New DM Handbook: Your Story Doesn’t Matter
This is going to be by far my most controversial post, which I believe says a lot. Based on my observations, it would seem that the mentality among Game Masters is they have a story to tell, and the players are there to play in it. It’s simply impossible for that to be any farther away from the truth. The players are there to tell the story, and the GM is there to facilitate it and set the stage.
Perhaps I should start from the beginning. A lot of this is going to be steeped in literature, literary devices, and literary criticism, as well as genre and media distinctions.
Author vs Narrator
First and foremost, literary criticism takes the time to distinguish between author and narrator. In some cases, such as Gulliver’s Travels, it’s very clear that Johnathan Swift isn’t Lemuel Gulliver. It’s essentially an epistolary novel, consisting of journal entries of Gulliver’s observations. Literarily speaking, the distinction is less clear in Charlotte Perkins Gilman‘s The Yellow Wallpaper. Hers is a diary, but from an unnamed narrator, and a story that paralleled Gilman’s life to a very strong degree. Her life didn’t turn out the same way as her unnamed narrators (which is obvious for those who’ve read the short story), but it did come from a place of knowing. Joseph Conrad‘s Heart of Darkness (which is the basis for the film, Apocalypse Now), is similarly autobiographical. That being said, not every story has such overt narrators. Most just use the omniscient third person to narrate the story.
The narrator, whether they’re a direct voice or an omniscient third person, is not the author. Regardless of whose voice it is, the narrator still exists within the confines of the story. They’re the membrane that surrounds the story, which sits between the author and the audience, but the narrator doesn’t exist outside the narrative. They don’t have a voice of their own. They just relay the events as they unfold in the most factual ways possible.
There is such a thing as the unreliable narrator, which is used explicitly in The Yellow Wallpaper, but for the sake of brevity, that’s an unnecessary rabbit hole. The point is that the narrator is confined to the rules that the author sets forth. If the author wants to inject bias into the story, they provide a narrator that can be subject to bias. If the author doesn’t want a particular element revealed, the narrator doesn’t reveal it. The author may choose to include foreshadowing, but the narrator only shows what the author wants the audience to see.
Why this Matters
There’s a huge distinction between author and narrator, between storyteller and narrator. For roleplaying games, the campaign is the party’s story, not the GM’s. They’re the ones telling the story with every action they take, every roll they make, and every role play. The GM is there to facilitate the story. They provide narrative options, populate the world, and narrate actions. Narrative options include the plots GMs devise, and they can entice the players to follow, but a plot isn’t a story. A good GM uses the same tools any author would, enticing their party to follow that thread, but the story is still told by the party.
Lost in Translation
This is going to be largely anecdotal, but there’s a lot to be said about it. Based both on personal experience and attempts by several studios, translating between different mediums is difficult in the best-case scenarios. It’s all too easy to utterly fail. Movies based on established video game franchises are an easy model to look at (really, as are video games based on movies). As of writing this article, the best-case scenario that has been released has been one that wasn’t bad. Even early reviews of 2016’s Assassin’s Creed indicate the record will continue unbroken.

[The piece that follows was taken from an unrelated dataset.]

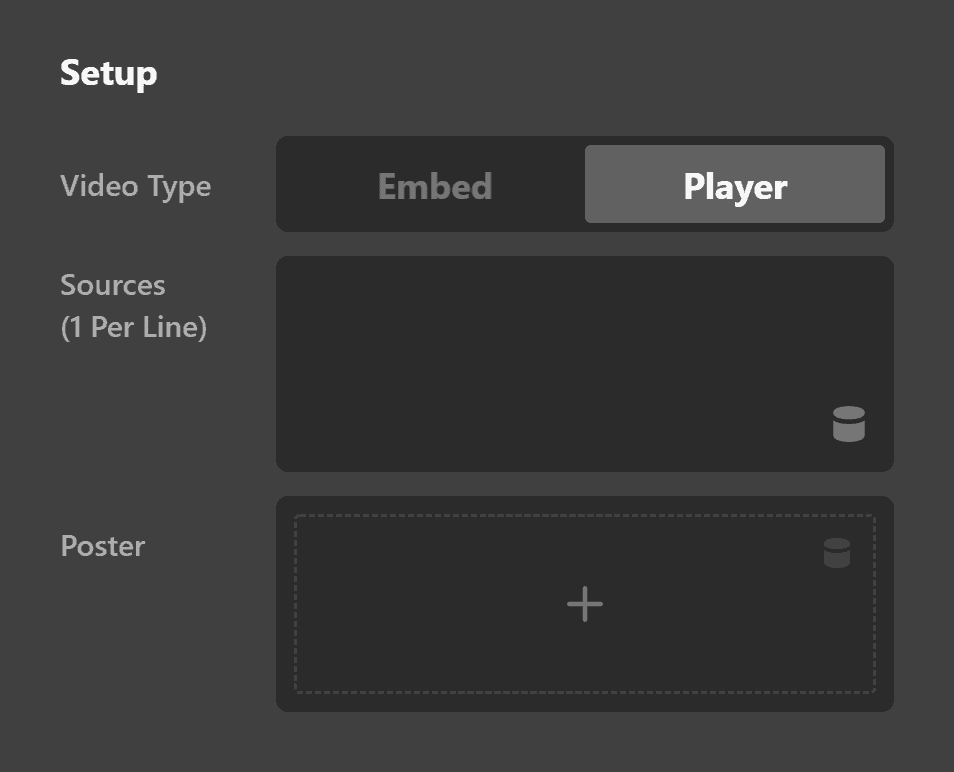Switch Video Type to Embed
The image size is (954, 772).
[435, 186]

Up until 2000’s X-Men, comic book movies were equally hard to translate. Even then, arguably comic book movies aren’t actually translated from comic books, but movies that follow similar characters and themes. Their serialized nature and short format make them closer to a television series, or specifically about the length of a 30-minute episode, which is why comic book cartoons always did well.
Why this Matters
TableTop RPGs are an entirely different medium. Their rules for storytelling are just as different as those between video games and movies. Trying to tell a story in a TableTop using the same conventions as you would even in a video game, much less any straight narrative, doesn’t work. This is partially due to the fact that no matter what you put in front of players, they’re the ones that choose to bite off on it, or whether they interact with the story in the way that you geared it to be.
RPGs are an extremely different form of storytelling in that the author, audience, characters, and narrators are actually a blend of the GM and the PCs. It’s the players’ story, so your story doesn’t matter, but the world you construct is central to the players’ story.